Spatial transcriptomics enables the characterization of diverse cell types with increasing resolution while retaining the spatial context of complex tissues. A study combines single-cell and spatial ‘spot’-based transcriptome measurements to identify cell states in the developing human heart and define spatial relationships within cardiac niches.

The transcription factors responsible for initiating embryonic genome activation (EGA) in humans remain largely unknown. A study now characterizes the role of the maternal factor OTX2 in kickstarting human EGA.

Using integrated single-cell multi-omics and spatial analysis, this study identifies a PRRX1-driven GPR116⁺ pericyte subpopulation that promotes tumor metastasis and immune evasion in esophageal squamous cell carcinoma, offering a diagnostic biomarker and potential therapeutic strategies.

Human centromeres contain a small chromatin region with low levels of DNA cytosine methylation that resides with CENP-A. Salinas-Luypaert et al. find a role of DNA methylation in maintaining the size and function of centromeres by controlling the binding affinity of key centromere components.

Bryophytes are a widespread group of land plants that occupy nearly all biomes, yet their genetics and evolutionary history have long remained underexplored. Now, a study that generates extensive genomic data for bryophytes highlights de novo gene formation and horizontal gene transfer as key forces that shape bryophyte diversity and adaptation.
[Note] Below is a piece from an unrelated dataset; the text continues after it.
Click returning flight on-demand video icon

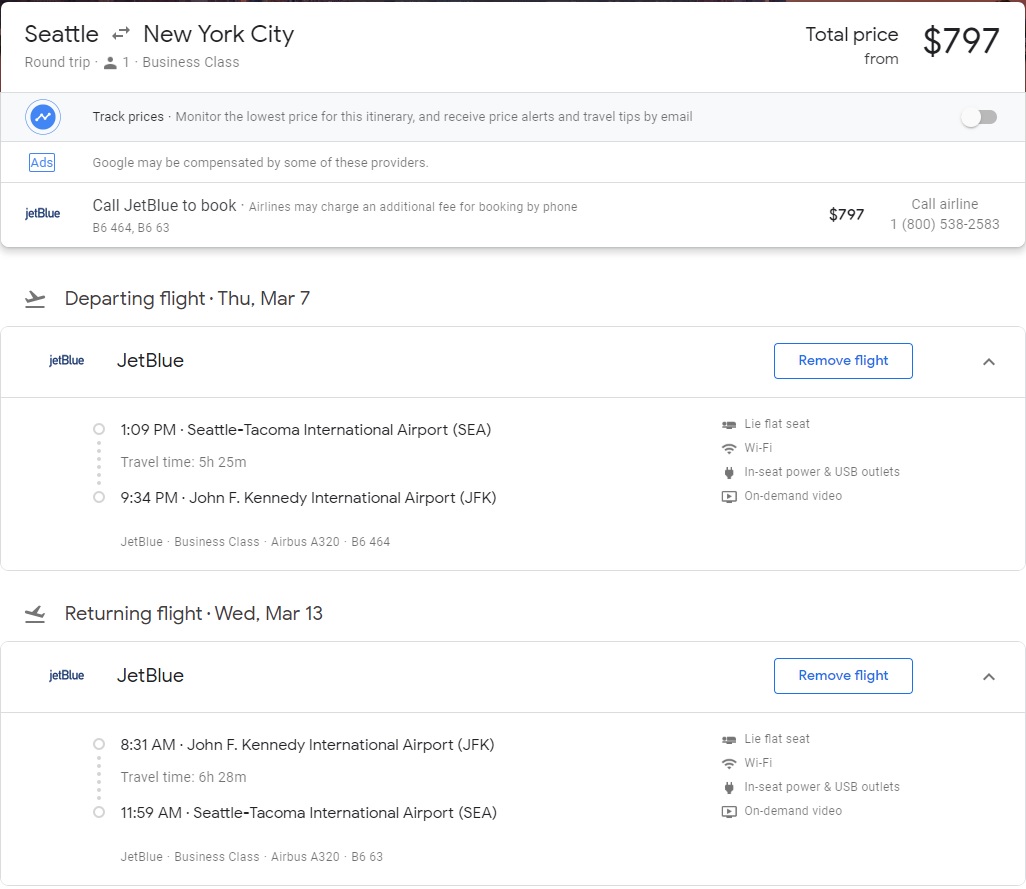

A newly uncovered mechanism shows how a single transposable element of retroviral origin can adopt the expression pattern of a neighboring gene. This leads to the production of viral-like particles that disrupt organ formation when epigenetic silencing is compromised.

Two complementary studies used whole-genome sequencing of single cell-derived hematopoietic colonies to show that chemotherapy results in a marked decrease in hematopoietic stem and progenitor cell (HSPC) diversity, with the parallel evolution of multiple independent HSPCs harboring mutations in DNA damage response genes.
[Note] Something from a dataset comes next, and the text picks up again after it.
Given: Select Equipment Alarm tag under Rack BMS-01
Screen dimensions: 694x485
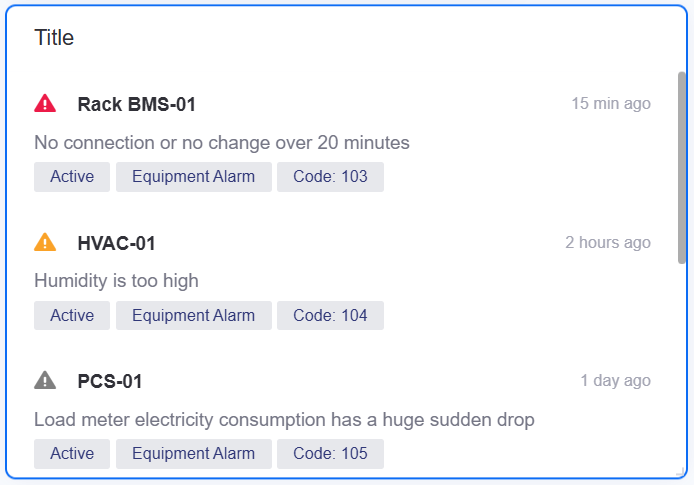Looking at the screenshot, I should 194,177.
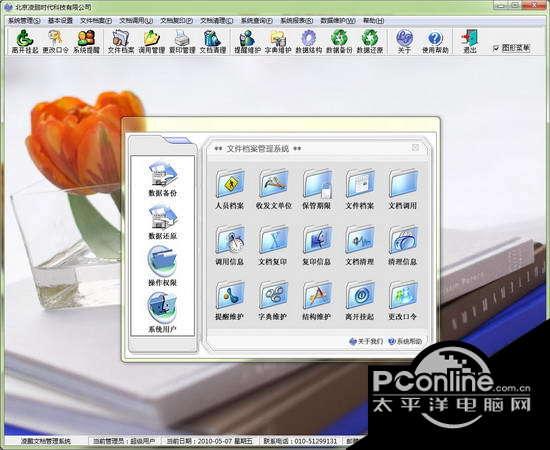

How primary gallbladder tumors evolve to acquire immunosuppressive and pro-metastatic capabilities remains unclear. A study using single-cell RNA sequencing coupled with spatial profiling and functional experiments has pinpointed mechanisms of immune-mediated tumor cell reprogramming, fostering disease progression.

Shigella is a major human pathogen with a stark lack of pipelines linking genome content to clinical pathogenesis. An innovative study using large-scale organoid models, combined with genome-wide mutagenesis screening, reveals virulence factors required for Shigella colonization.

Enhancer sequences evolve rapidly, which has led to the prevailing view that most are not functionally conserved across species. A study now challenges this assumption by leveraging interspecies point projection — a method that uses genome synteny to uncover hidden enhancer conservation.

CRISPR–Cas base editing of trinucleotide repeats shows promise in reducing somatic repeat expansions in Huntington’s disease and Friedreich’s ataxia, offering a potential new therapeutic strategy.